Empowering Farmers through Knowledge

UK-Backed Training Program to Revolutionize Rwanda’s Fresh Produce Sales and Reduce Post-Harvest Losses

Farmers in Rwanda are set to receive valuable support through a UK-backed training program aimed at reducing post-harvest losses and increasing the sales of fresh produce. Over 100 fishers, community leaders, and farmers from across Rwanda will participate in this innovative initiative.

The training program is a collaboration between the Africa Centre of Excellence for Sustainable Cooling and Cold-chain (ACES) and experts from the UK, the Netherlands, and African countries. The program’s objective is to introduce clean cold-chain systems in Africa, ensuring that fresh produce reaches consumers in optimal condition while reducing greenhouse gas emissions, preserving natural resources, and enhancing the income of farmers and fishers.

Prof. Toby Peters, Director of the Centre for Sustainable Cooling at the University of Birmingham, highlights the importance of deploying sustainable technology to facilitate the transportation of fresh produce efficiently. By implementing the right practices, Rwanda aims to increase poultry meat production from 40,184 tonnes to 46,464 tonnes by 2024.

The training and knowledge building program will include workshops and collaborations with fishers, farmers, financiers, NGOs, policy-makers, and farmers’ organizations. ACES, the first center dedicated to sustainable cooling and cold-chain for food and health, aims to accelerate the deployment of sustainable connectivity in the food and health sectors.

This program is part of Rwanda’s efforts to unlock its economic potential and promote resilient and sustainable development. By equipping farming and fisher communities with the necessary knowledge and skills, the country aims to enhance its role in the local and global food value chain. The training will cover various aspects of cold-chain systems, empowering communities to build and operate financially sustainable cold-chains and community cooling hubs.

In addition to benefiting farmers and fishers, the program will also contribute to reducing food loss, supporting the distribution of vaccines and blood, and meeting the global demand for safe, healthy, and affordable food.
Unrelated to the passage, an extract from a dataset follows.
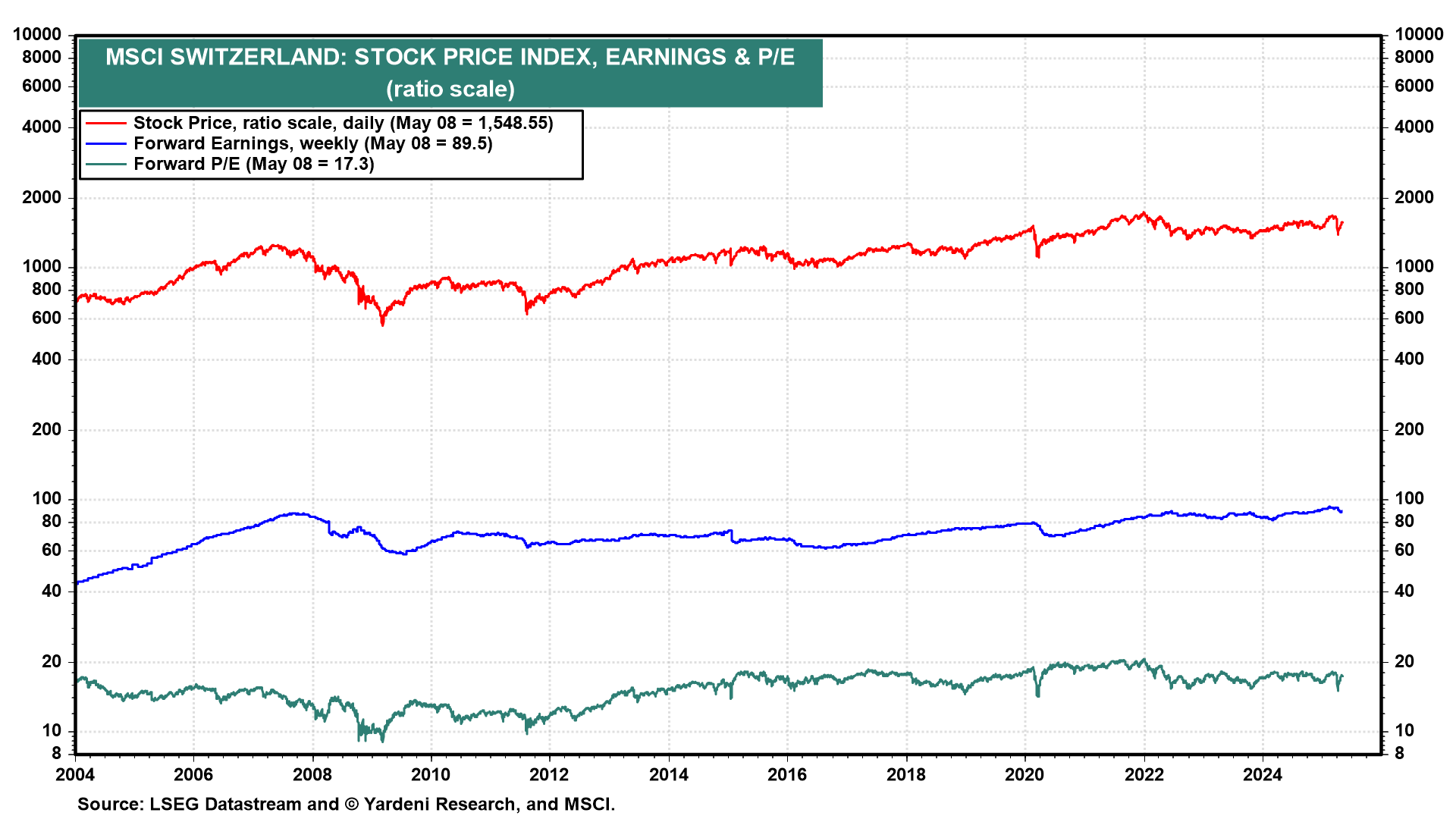Click the 2008 label on x-axis
This screenshot has height=819, width=1456.
(312, 774)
Cold-chains are crucial to minimizing food loss, which can reach as high as 50% in many African countries. By integrating clean cold-chain systems, small-holders can increase their incomes up to five-fold, positively impacting their livelihoods.

The program is supported by academic partner institutions such as the University of Birmingham, the University of Rwanda, and international institutions from Kenya, the UK, and the Netherlands. Funding from the UK Government’s Department for Farming and Rural Affairs (Defra) has enabled ACES to provide technical assistance and support the development of Centers of Excellence in India as well.

Through capacity building, knowledge sharing, and the development of skilled refrigeration engineers, this program aims to create a network of sustainable cold-chain and cooling services in Rwanda. By adopting climate-friendly refrigerants and sustainable practices, Rwanda can enhance the resilience and sustainability of its supply chains and contribute to a more prosperous future for its farming and fishing communities.